Allegations that motorists are paying excessive premiums following accident insurance claims is gaining momentum, following investigations by an online insurer.

Analysis from Swiftcover.com and disclosed to The Daily Telegraph showed that a small number of credit hire firms – companies which buy owners' details from insurance brokers, bodyshops and damage assessors among others, and then offer not-at-fault motorists hire cars and repairs following an accident – are responsible for inflated costs of up to £200 million a year.

The insurer says that an estimated third of credit hire agencies consistently overcharge for work with submitted bills that are 'extravagantly inflated', often by as much as 100% above the market rate.

The daily newspaper said that the findings were backed up by its readers regularly getting in touch after suffering additional costs after an accident, mainly via replacement cars charged at daily rental rates.

According to Swiftcover, some credit hire firms overcharge for services such as repair work, vehicle storage and replacement vehicles.

In some cases, said the insurer, credit hire firms have even given customers vehicles which were not insured, leaving motorists at "huge legal and financial risk".

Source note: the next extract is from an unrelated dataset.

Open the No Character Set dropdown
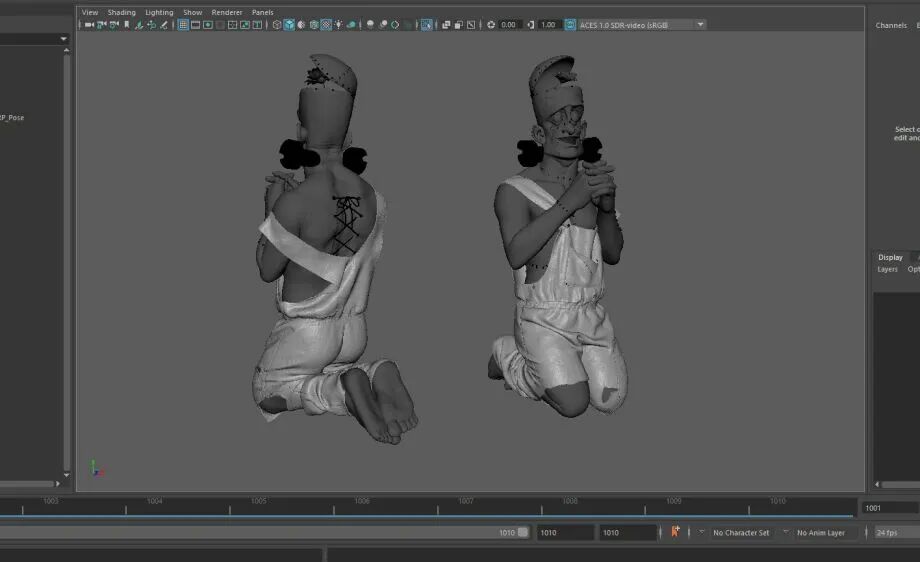920x562 pixels. (741, 533)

The findings come weeks after the Office of Fair Trading (OFT) provisionally referred the car insurance market to the Competition Commission. It estimated that artificially high car hire and repair charges added significantly to drivers' premiums, and said that some insurers were conniving with garages and suppliers of courtesy cars to let them charge inflated prices.

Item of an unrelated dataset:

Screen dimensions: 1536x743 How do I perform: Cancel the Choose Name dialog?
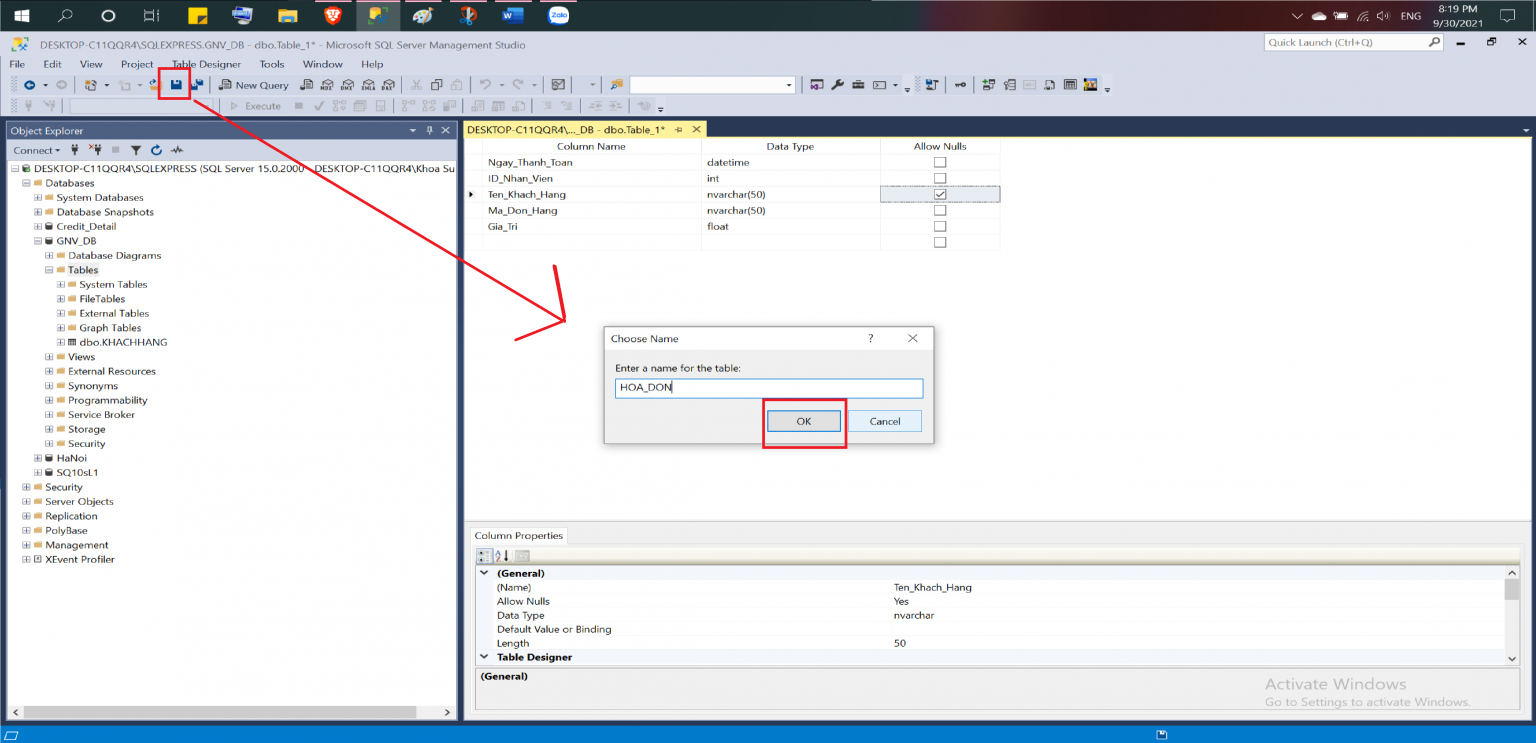[x=885, y=420]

But, Martin Andrews, director general of the Credit Hire Organisation, said that insurers frequently failed to inform motorists they were entitled to services such as a replacement car after a collision, and that were it not for credit hire agencies, many motorists would be in the dark. He acknowledged that credit hire firms' bills for car provision or repairs were often higher than those of the insurance industry, but said that this was because they did not have access to the same deals with suppliers that led to significant economies of scale for insurers.